Re: [OMPI devel] Is it possible to get BTL transport work directly with MPI level

2007-04-15 Thread Jeff Squyres
This is unfortunately not enough information to provide any help --  
the (lots of output) parts are pretty important.  Can you provide all  
the information cited here:


http://www.open-mpi.org/community/help/


On Apr 14, 2007, at 11:36 PM, po...@cc.gatech.edu wrote:


Hi!!!
Thanks for help!!!

Right now I am just trying to install the normal openmpi(without  
using all

development header files).
But it is still giving me some error.
I have downloaded the developer version from the openmpi.org site.
Then I gave
./configure --prefix=/net/hc293/pooja/dev_openmpi
(lots of out put)
make all install
(lots of output )
and error :ld returned 1 exit status
make[2]: *** [libopen-pal.la] Error 1
make[2]: Leaving directory `/net/hc293/pooja/openmpi-1.2.1a0r14362- 
dev/opal'

make[1]: *** [all-recursive] Error 1
make[1]: Leaving directory `/net/hc293/pooja/openmpi-1.2.1a0r14362- 
dev/opal'

make: *** [all-recursive] Error 1



Also the dev_openmpi folder is empty.

SO I am not able to complie normal ring_c.c example also.

Please help

Thanks and Regards
Pooja







Configure with the --with-devel-headers switch.  This will install
all the developer headers.

If you care, check out "./configure --help" -- that shows all the
options available to the configure script (including --with-devel-
headers).


On Apr 13, 2007, at 7:36 PM, po...@cc.gatech.edu wrote:


Hi

I have downloaded the developer version of source code by
downloading a
nightly Subversion snapshot tarball.And have installed the openmpi.
Using

./configure --prefix=/usr/local
make all install.

But I want to install with all the development headers.So that I
can write
an application that can use Ompi internal headers.


Thanks and Regards
Pooja






On Apr 1, 2007, at 3:12 PM, Ralph Castain wrote:


I can't help you with the BTL question. On the others:


Yes, you can "sorta" call BTL's directly from application programs
(are you trying to use MPI alongside other communication libraries,
and using the BTL components as a sample?), but there are issues
involved with this.

First, you need to install Open MPI with all the development
headers.  Open MPI normally only installs "mpi.h" and a small  
number
of other heads; installing *all* the headers will allow you to  
write

applications that use OMPI's internal headers (such as btl.h) while
developing outside of the Open MPI source tree.

- Information provided:
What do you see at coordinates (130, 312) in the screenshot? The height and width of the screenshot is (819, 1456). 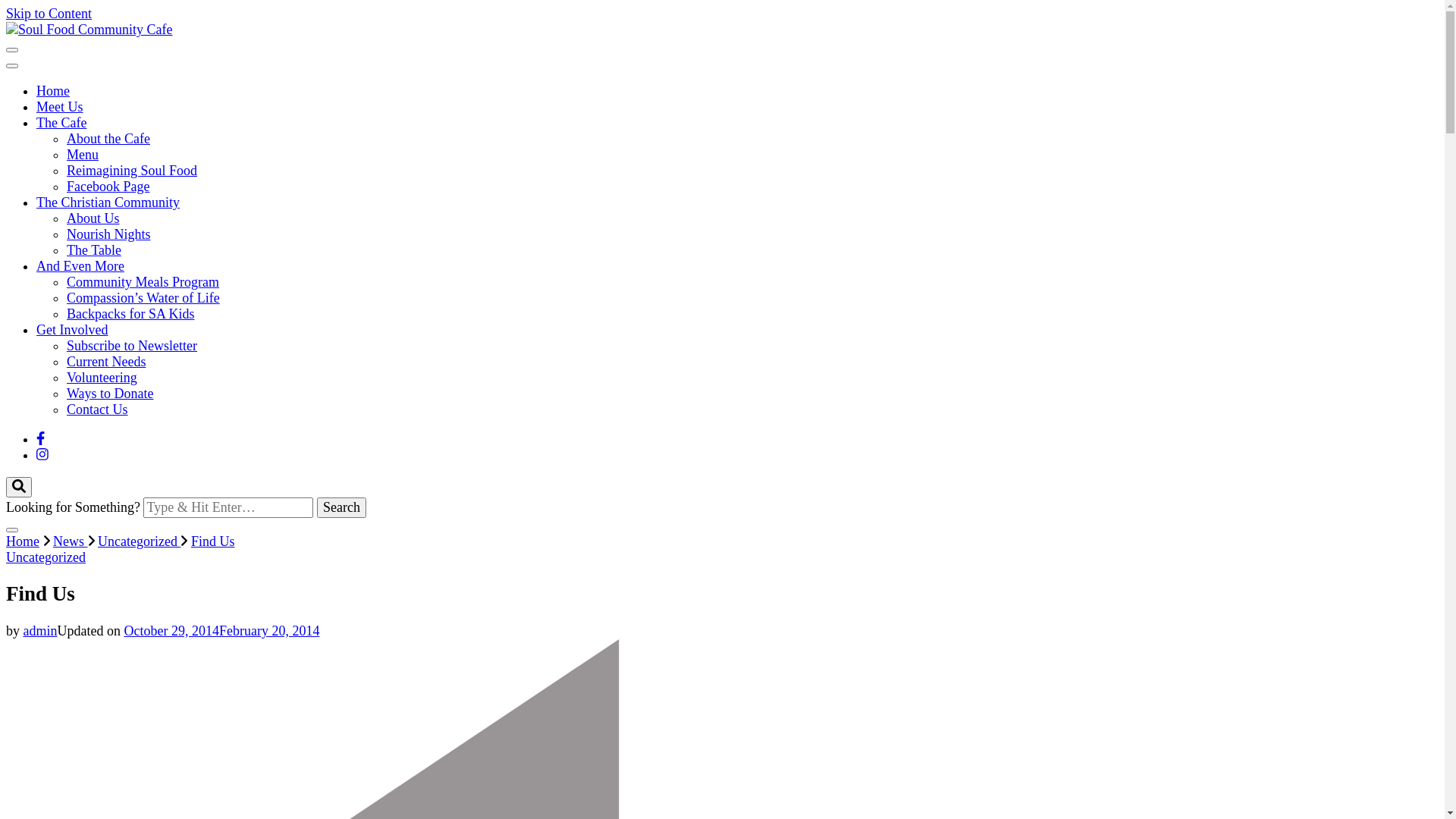 I see `'Backpacks for SA Kids'` at bounding box center [130, 312].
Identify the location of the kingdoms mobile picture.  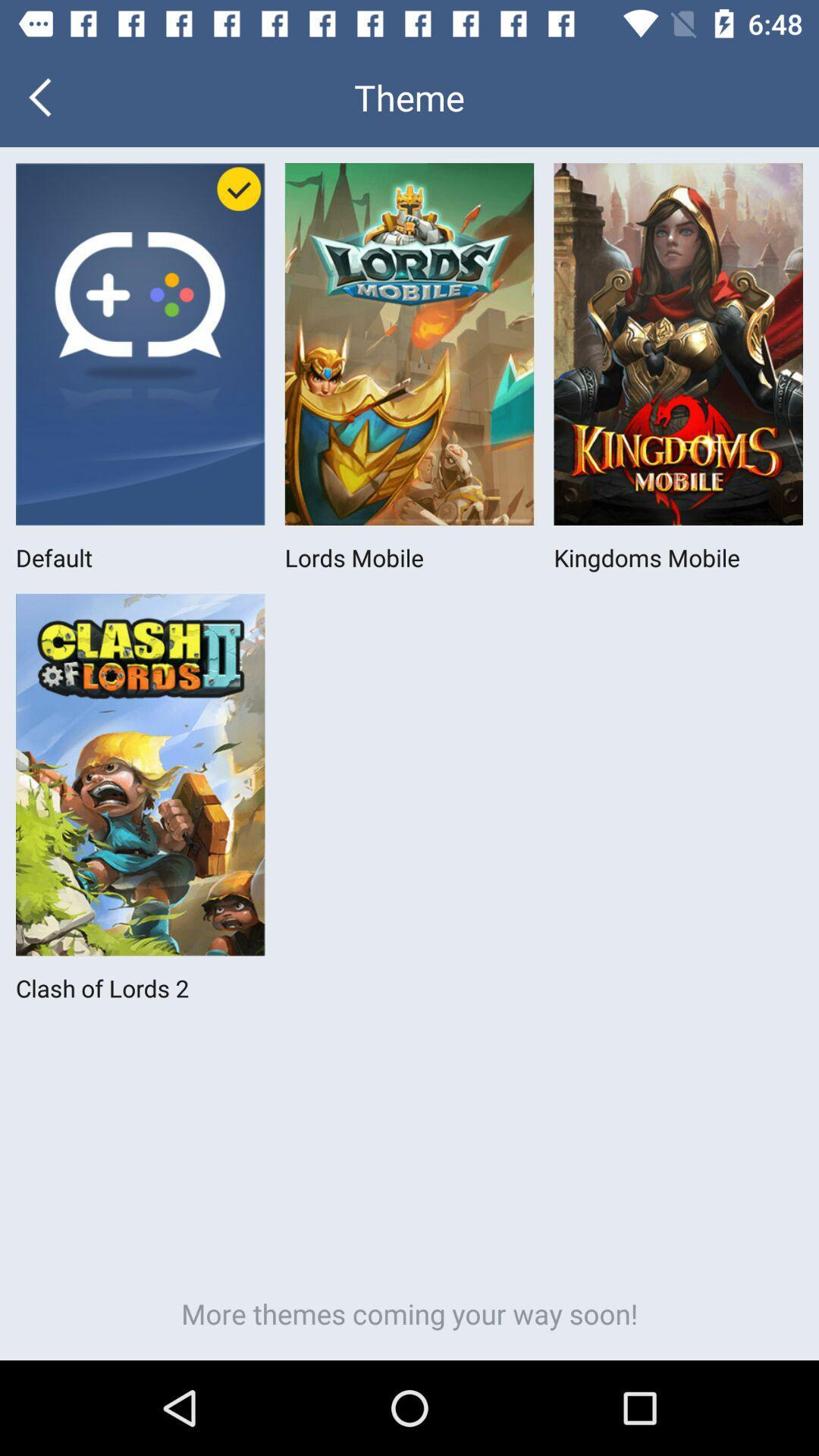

- Exercise details:
Please pick up the Open MPI mailing-list thread on installing the development headers right after its final sentence and carry it forward.

- Written response:
Second, you probably won't want to access the BTL's directly.  To
make this make sense, here's how the code is organized (even if the
specific call sequence is not exactly this layered for performance/
optimization reasons):

MPI layer (e.g., MPI_SEND)
  -> PML
-> BML
  -> BTL

You have two choices:

1. Go through the PML instead (this is what we do in the MPI
collectives, for example) -- but this imposes MPI semantics on
sending and receiving, which assumedly you are trying to avoid.
Check out ompi/mca/pml/pml.h.

2. Go through the BML instead -- the BTL Management Layer.  This is
essentially a multiplexor for all the BTLs that have been
instantiated.  I'm guessing that this is what you want to do
(remember that OMPI has true multi-device support; using the BML  
and

multiple BTLs is one of the ways that we do this).  Have a look at
ompi/mca/bml/bml.h for the interface.

There is also currently no mechanism to get the BML and BTL  
pointers

that were instantiated by the PML.  However, if you're just doing
proof-of-concept code, you can extract these directly from the MPI
layer's global variables to see how this stuff works.

To have full interoperability of the underlying BTLs and between
multiple upper-layer communication libraries (e.g., between OMPI  
and
something else) is something that we have talked about a little,  
but

have not done much work on.

To see the BTL interface (just for completeness), see ompi/mca/btl/
btl.h.

You can probably see the pattern here...  In all of Open MPI's
frameworks, the public interface is in /mca//
.h, where  is one of opal, orte, or ompi, and
 is the name of the framework.

1. states are reported via the orte/mca/smr framework. You will  
see

the
states listed in orte/mca/smr/smr_types.h. We track both process
and job
states. Hopefully, the state names will be somewhat self-
explanatory and
indicative of the order in which they are traversed. The job  
states

are set
when *all* of the processes in the job reach the corresponding
state.


Note that these are very coarse-grained process-level states (e.g.,
is a given process running or not?).  It's not clear what kind of
states you were asking about -- the Open MPI code base has many
internal state machines for various message passing and other
mechanisms.

What information are you looking for, specifically?

2. I'm not sure what you mean by mapping MPI processes to  
"physical"

processes, but I assume you mean how do we assign MPI ranks to
processes on
specific nodes. You will find that done in the orte/mca/rmaps
framework. We
currently only have one component

Re: [OMPI devel] Is it possible to get BTL transport work directly with MPI level

2007-04-15 Thread pooja
Hi!!
Thanks for reply.Actaully there was some problem with the my downloaded
version of openmpi.But when I downloaded everything again and did all
configure and make statements again it worked fine.

Thanks a lot .
And next time I will make sure that I give all details.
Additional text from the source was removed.